**AIM:** Print the stretch of entries below, from the line containing "Image resolution: width=800" through the line containing "point(910,29)", without changing a character.

*** DATA SHOWN ***

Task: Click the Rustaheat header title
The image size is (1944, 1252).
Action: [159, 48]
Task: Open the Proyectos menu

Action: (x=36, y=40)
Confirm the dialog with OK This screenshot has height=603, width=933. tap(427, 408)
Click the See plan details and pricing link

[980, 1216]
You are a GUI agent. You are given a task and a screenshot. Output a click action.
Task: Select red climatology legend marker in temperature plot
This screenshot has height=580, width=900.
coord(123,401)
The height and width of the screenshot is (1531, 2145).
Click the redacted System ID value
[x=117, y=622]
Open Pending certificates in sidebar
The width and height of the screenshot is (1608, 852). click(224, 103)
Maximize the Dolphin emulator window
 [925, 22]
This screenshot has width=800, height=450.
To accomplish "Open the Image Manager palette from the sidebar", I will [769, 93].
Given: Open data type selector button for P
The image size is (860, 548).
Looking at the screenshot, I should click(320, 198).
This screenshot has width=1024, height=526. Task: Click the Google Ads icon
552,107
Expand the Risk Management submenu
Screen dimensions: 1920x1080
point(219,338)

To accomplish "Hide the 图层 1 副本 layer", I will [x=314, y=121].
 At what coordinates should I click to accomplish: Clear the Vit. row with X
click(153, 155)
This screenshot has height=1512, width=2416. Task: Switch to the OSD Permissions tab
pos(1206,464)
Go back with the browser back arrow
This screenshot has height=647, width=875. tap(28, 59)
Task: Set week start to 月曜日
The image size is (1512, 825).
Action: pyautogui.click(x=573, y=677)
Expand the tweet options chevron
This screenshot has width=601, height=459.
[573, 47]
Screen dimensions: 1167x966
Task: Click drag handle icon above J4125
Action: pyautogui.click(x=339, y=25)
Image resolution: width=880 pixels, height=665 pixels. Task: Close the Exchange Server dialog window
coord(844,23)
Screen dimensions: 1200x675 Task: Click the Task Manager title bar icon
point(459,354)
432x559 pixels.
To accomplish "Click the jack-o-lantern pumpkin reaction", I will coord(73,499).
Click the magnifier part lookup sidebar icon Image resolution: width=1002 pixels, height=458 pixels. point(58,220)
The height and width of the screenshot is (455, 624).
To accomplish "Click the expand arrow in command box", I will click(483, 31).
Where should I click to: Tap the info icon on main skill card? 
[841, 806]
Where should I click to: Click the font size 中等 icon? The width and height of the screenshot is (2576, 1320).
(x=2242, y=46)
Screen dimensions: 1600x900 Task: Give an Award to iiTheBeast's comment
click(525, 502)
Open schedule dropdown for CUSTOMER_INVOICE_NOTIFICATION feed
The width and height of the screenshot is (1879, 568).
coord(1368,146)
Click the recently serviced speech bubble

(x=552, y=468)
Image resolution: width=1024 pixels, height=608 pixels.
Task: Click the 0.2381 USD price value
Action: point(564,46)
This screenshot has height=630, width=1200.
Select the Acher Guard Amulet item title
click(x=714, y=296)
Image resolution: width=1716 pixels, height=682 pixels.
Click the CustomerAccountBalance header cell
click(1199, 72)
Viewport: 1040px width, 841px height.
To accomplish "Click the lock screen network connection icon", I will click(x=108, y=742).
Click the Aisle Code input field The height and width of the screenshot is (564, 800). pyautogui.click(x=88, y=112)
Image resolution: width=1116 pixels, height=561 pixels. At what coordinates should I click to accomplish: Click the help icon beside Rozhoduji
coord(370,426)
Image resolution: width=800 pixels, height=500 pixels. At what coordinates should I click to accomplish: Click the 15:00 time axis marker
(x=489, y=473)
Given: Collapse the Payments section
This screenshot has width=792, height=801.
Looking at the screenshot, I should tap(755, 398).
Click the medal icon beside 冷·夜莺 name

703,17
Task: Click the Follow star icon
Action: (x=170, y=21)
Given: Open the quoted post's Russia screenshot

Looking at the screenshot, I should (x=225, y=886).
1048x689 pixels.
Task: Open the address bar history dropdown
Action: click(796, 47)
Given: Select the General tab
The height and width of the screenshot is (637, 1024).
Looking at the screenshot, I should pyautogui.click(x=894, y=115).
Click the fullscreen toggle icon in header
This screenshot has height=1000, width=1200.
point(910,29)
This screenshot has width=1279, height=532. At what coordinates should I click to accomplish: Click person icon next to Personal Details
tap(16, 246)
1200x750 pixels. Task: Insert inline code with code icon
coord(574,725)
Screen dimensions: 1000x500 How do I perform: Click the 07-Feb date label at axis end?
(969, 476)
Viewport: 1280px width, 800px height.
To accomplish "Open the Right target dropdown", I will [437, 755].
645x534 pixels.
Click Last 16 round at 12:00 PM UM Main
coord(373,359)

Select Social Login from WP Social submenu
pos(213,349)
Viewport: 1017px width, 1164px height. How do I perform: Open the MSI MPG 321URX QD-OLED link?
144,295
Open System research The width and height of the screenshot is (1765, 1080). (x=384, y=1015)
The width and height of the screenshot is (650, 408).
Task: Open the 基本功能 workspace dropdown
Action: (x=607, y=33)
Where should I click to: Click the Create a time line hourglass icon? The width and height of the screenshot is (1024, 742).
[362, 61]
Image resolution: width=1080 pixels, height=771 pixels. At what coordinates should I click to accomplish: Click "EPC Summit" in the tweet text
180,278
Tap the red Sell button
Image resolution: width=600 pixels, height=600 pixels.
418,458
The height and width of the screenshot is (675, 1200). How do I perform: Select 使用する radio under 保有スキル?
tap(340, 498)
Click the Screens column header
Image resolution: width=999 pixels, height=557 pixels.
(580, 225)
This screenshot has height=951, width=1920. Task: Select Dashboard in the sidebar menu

***

**ANSWER FOR THIS EXERCISE:**
Image resolution: width=800 pixels, height=500 pixels. At what coordinates should I click to accomplish: Click the 15:00 time axis marker
(x=489, y=473)
Given: Collapse the Payments section
This screenshot has width=792, height=801.
Looking at the screenshot, I should tap(755, 398).
Click the medal icon beside 冷·夜莺 name

703,17
Task: Click the Follow star icon
Action: (x=170, y=21)
Given: Open the quoted post's Russia screenshot

Looking at the screenshot, I should (x=225, y=886).
1048x689 pixels.
Task: Open the address bar history dropdown
Action: click(796, 47)
Given: Select the General tab
The height and width of the screenshot is (637, 1024).
Looking at the screenshot, I should pyautogui.click(x=894, y=115).
Click the fullscreen toggle icon in header
This screenshot has height=1000, width=1200.
point(910,29)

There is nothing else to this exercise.